Saved entries:
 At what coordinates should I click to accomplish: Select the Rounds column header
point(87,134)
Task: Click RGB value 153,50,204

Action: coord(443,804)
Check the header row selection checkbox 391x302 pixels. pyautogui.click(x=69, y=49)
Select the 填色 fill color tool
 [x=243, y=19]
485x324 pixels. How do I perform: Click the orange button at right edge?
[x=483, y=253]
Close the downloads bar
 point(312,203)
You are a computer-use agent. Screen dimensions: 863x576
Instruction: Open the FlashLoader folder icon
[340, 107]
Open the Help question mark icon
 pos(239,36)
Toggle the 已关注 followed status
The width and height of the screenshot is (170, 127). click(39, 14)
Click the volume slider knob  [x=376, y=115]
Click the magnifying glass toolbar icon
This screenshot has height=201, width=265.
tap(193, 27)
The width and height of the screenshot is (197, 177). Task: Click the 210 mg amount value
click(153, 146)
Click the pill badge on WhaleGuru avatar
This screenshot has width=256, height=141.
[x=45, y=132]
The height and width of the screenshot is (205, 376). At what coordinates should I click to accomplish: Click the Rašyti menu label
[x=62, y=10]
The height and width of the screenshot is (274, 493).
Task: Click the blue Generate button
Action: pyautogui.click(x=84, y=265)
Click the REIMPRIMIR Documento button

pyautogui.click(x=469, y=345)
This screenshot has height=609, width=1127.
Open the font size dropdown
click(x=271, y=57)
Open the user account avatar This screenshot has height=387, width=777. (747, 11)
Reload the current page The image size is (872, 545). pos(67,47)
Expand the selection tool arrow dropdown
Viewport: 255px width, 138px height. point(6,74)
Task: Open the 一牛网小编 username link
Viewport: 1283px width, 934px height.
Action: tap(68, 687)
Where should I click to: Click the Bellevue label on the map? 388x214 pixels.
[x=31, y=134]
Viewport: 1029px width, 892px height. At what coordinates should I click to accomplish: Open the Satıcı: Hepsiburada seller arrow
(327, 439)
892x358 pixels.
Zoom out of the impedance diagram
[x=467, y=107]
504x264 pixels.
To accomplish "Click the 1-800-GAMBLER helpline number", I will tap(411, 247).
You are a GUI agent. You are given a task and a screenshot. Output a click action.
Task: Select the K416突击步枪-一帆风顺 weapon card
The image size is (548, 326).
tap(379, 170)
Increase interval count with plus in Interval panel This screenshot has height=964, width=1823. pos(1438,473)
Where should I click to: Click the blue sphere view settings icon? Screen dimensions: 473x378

- HOW TO COMPLETE THIS TASK
Give the records above again, word for word.

- SOLUTION TO THE EXERCISE
 At what coordinates should I click to accomplish: Select the Rounds column header
point(87,134)
Task: Click RGB value 153,50,204

Action: coord(443,804)
Check the header row selection checkbox 391x302 pixels. pyautogui.click(x=69, y=49)
Select the 填色 fill color tool
 [x=243, y=19]
485x324 pixels. How do I perform: Click the orange button at right edge?
[x=483, y=253]
Close the downloads bar
 point(312,203)
You are a computer-use agent. Screen dimensions: 863x576
Instruction: Open the FlashLoader folder icon
[340, 107]
Open the Help question mark icon
 pos(239,36)
Toggle the 已关注 followed status
The width and height of the screenshot is (170, 127). click(39, 14)
Click the volume slider knob  [x=376, y=115]
Click the magnifying glass toolbar icon
This screenshot has height=201, width=265.
tap(193, 27)
The width and height of the screenshot is (197, 177). Task: Click the 210 mg amount value
click(153, 146)
Click the pill badge on WhaleGuru avatar
This screenshot has width=256, height=141.
[x=45, y=132]
The height and width of the screenshot is (205, 376). At what coordinates should I click to accomplish: Click the Rašyti menu label
[x=62, y=10]
The height and width of the screenshot is (274, 493).
Task: Click the blue Generate button
Action: pyautogui.click(x=84, y=265)
Click the REIMPRIMIR Documento button

pyautogui.click(x=469, y=345)
This screenshot has height=609, width=1127.
Open the font size dropdown
click(x=271, y=57)
Open the user account avatar This screenshot has height=387, width=777. (747, 11)
Reload the current page The image size is (872, 545). pos(67,47)
Expand the selection tool arrow dropdown
Viewport: 255px width, 138px height. point(6,74)
Task: Open the 一牛网小编 username link
Viewport: 1283px width, 934px height.
Action: tap(68, 687)
Where should I click to: Click the Bellevue label on the map? 388x214 pixels.
[x=31, y=134]
Viewport: 1029px width, 892px height. At what coordinates should I click to accomplish: Open the Satıcı: Hepsiburada seller arrow
(327, 439)
892x358 pixels.
Zoom out of the impedance diagram
[x=467, y=107]
504x264 pixels.
To accomplish "Click the 1-800-GAMBLER helpline number", I will tap(411, 247).
You are a GUI agent. You are given a task and a screenshot. Output a click action.
Task: Select the K416突击步枪-一帆风顺 weapon card
The image size is (548, 326).
tap(379, 170)
Increase interval count with plus in Interval panel This screenshot has height=964, width=1823. pos(1438,473)
Where should I click to: Click the blue sphere view settings icon? Screen dimensions: 473x378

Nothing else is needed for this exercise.